Records from a pointing dataset
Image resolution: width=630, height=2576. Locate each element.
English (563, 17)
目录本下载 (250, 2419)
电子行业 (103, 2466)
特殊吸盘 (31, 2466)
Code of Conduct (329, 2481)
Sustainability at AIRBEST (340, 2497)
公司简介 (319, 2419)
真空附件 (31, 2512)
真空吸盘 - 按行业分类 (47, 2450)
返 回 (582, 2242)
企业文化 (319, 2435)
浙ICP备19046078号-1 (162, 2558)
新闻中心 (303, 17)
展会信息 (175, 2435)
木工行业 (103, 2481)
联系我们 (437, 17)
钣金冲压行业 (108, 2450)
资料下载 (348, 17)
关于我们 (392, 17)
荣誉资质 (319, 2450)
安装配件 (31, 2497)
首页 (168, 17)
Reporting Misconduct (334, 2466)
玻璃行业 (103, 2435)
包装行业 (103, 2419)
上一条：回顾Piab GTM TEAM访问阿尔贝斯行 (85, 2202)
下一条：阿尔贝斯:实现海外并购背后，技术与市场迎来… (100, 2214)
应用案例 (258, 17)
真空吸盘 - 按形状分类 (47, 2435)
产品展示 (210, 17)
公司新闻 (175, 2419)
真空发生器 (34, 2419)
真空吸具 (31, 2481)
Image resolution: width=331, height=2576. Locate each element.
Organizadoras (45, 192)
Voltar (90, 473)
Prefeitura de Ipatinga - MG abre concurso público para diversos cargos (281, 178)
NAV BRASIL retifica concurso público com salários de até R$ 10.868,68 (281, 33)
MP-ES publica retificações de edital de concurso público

▶ _Task brief_
Repeat all of the entries above, line by line, without changing a single character.

▶ _Output of the task_
Image resolution: width=630, height=2576. Locate each element.
English (563, 17)
目录本下载 (250, 2419)
电子行业 (103, 2466)
特殊吸盘 (31, 2466)
Code of Conduct (329, 2481)
Sustainability at AIRBEST (340, 2497)
公司简介 (319, 2419)
真空附件 (31, 2512)
真空吸盘 - 按行业分类 (47, 2450)
返 回 (582, 2242)
企业文化 (319, 2435)
浙ICP备19046078号-1 (162, 2558)
新闻中心 (303, 17)
展会信息 (175, 2435)
木工行业 (103, 2481)
联系我们 (437, 17)
钣金冲压行业 (108, 2450)
资料下载 (348, 17)
关于我们 (392, 17)
荣誉资质 (319, 2450)
安装配件 (31, 2497)
首页 (168, 17)
Reporting Misconduct (334, 2466)
玻璃行业 (103, 2435)
包装行业 (103, 2419)
上一条：回顾Piab GTM TEAM访问阿尔贝斯行 (85, 2202)
下一条：阿尔贝斯:实现海外并购背后，技术与市场迎来… (100, 2214)
应用案例 (258, 17)
真空吸盘 - 按形状分类 (47, 2435)
产品展示 (210, 17)
公司新闻 (175, 2419)
真空发生器 (34, 2419)
真空吸具 (31, 2481)
Image resolution: width=331, height=2576. Locate each element.
Organizadoras (45, 192)
Voltar (90, 473)
Prefeitura de Ipatinga - MG abre concurso público para diversos cargos (281, 178)
NAV BRASIL retifica concurso público com salários de até R$ 10.868,68 (281, 33)
MP-ES publica retificações de edital de concurso público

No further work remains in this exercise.